Wastewater Treatment Plant - 3 April 2016
About time I commented on this ... sorry
Because of the wet industries here in Whanganui, we essentially carry the effluent load of a city of 300,000 people. Our circumstances are quite unusual, not totally unique, but not commonly found. The wastewater treatment experts tasked with finding a solution to our debacle were given the directive that as much of the previous plant as possible should be used. Now I don't necessarily agree with that, given my investment background. You don't throw good money after bad, even given the inclination to try to reduce the damage done - you run the real risk of digging the hole deeper (no pun intended).
Ten or so alternatives were considered, some were variations on a theme. Incineration, which was an early favourite of mine incidentally because although it used large amounts of energy produced even more energy, failed on account of its impact on the environment. The scenario was affected too when late in the peace we discovered that the landfill companies were becoming wary about accepting wet sludge because of leeching and could raise their charges significantly. The huge build-up of sludge in the Whanganui plant was the main reason for its failure.

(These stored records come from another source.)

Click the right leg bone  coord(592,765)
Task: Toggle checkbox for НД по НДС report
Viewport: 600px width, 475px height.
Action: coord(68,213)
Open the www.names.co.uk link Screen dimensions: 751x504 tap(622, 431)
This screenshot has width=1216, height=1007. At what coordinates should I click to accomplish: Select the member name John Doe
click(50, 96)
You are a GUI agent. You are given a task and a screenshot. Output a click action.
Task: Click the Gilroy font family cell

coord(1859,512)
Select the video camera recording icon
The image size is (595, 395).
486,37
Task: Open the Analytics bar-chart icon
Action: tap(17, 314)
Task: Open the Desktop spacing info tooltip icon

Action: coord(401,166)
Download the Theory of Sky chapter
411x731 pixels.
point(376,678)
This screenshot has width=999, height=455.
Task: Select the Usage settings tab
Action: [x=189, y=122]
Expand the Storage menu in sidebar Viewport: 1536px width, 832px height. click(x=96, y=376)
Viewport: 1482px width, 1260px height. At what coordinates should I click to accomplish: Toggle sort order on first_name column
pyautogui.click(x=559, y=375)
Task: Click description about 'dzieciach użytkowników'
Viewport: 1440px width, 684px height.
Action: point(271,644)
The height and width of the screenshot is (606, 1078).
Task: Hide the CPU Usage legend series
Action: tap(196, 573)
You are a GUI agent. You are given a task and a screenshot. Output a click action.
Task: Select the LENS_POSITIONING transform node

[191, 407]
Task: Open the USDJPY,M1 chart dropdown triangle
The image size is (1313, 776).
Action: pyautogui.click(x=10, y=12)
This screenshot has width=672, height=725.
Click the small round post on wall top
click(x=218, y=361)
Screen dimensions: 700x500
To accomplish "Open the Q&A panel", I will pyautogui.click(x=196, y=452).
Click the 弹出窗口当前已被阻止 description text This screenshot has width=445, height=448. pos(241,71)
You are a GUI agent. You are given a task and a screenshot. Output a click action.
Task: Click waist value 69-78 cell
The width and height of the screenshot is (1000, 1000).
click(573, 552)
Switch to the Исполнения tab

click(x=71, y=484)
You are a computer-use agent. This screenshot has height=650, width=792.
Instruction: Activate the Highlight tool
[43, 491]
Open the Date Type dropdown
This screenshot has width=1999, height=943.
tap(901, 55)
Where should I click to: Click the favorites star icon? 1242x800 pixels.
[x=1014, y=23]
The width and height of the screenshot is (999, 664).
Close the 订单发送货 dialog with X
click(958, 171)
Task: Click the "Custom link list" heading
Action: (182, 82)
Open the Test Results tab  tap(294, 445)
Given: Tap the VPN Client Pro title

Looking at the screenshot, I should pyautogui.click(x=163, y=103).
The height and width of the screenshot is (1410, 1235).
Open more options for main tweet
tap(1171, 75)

There were faults on both sides in terms of the original designers and of Council. That went to Court and there has been a resolution. Essentially, the plant was deemed not fit for purpose and that was the overriding factor in the decision. From being at the mercy of the landfill cos, all intertwined, we have added a dryer at the cost of $7m. The dryer reduces the volume of wet sludge from 18,000 tonnes to 4,000 tonnes of dried sludge with all the toxicities removed and three options for disposal and pays for itself within three years. From being in a position of a taker of costs at huge risk and/or at the risk of no one taking the wet sludge, we are now in control with a variety of options. The dried pellets will now be non-toxic and can be applied to land for example.
We were also under a time constraint to make a decision. The jury is currently out, but it is likely we will have a maximum of three years to have the new plant up and operating with our in the meantime pumping the effluent out to sea. Iwi understandably see that as unconscionable. The new plant should be affordable. The dryer brings annual operating expenses, which were turning out to be the killer, down by $2.3m per year. The worst year in terms of rate rises to pay for the plant which from memory is Year 3 is 5-6 per cent, not the 13% first envisaged. Pan taxes, according to a Massey University study, could/should be affordable. If we cost it on the basis of the municipality requires a WWTP anyway, and therefore industry takes the marginal cost, that creates possibilities. What remains is that the split between industry and the municipality still needs to be negotiated.
Compromises from both parties will need to occur for the city to move ahead.
My statement at Council in support of the new plant - 9 March 2016
HERZBERG AND THE WWTP
A lot of you will have heard of Herzberg’s Motivation vs Hygiene Theory, now 50 years old. For those of you who haven’t, basically you have hygiene factors which you only miss if they’re not there – for example, pun not-intended, a wastewater treatment plant – compared to motivation factors which spur you on and help you thrive.
Ten years ago Council decided to get REALLY experimental with its wastewater treatment plant – a very basic hygiene factor - and an abysmal failure. Consequently we have a case decided in our favour, since the resulting plant wasn’t fit for the purpose intended.
Whanganui is striving to be “leading edge” and we’re winning – check out the Top 7 placing in the international Intelligent Communities Award. But it doesn’t mean that we need to be “leading edge” with the wastewater treatment plant technology that we select. As a Council we won’t be thanked for undertaking yet another experiment on something as fundamental as a wastewater treatment plant.
We are choosing a tried-and-true technology within cost ranges which, with a bit of work and negotiation, should be acceptable to the Whanganui community and industry and, just as importantly, gives us a range of many disposal options so as not to be at the mercy of external parties, i.e. land-fill operations or otherwise and their decision as to whether our sludge meets their quality requirements or what they might charge - which triggered the latest reconsideration.
This is as much about risk containment as it is about keeping costs to a minimum. It’s very pleasing to hear the latest major reductions in ongoing operational costs which mean the dryer pays for itself in three years. The suggested alternatives ironically put us at greater risk of major cost blow-outs. And we need to act now within a three-year timeframe which is the likely maximum timeframe available to us – these recent diversions which can only affect a fraction of the total cost are adding exponentially to the risk.
We can be “leading edge” here in meeting the ever-rising environmental expectations and also importantly those of our community including iwi.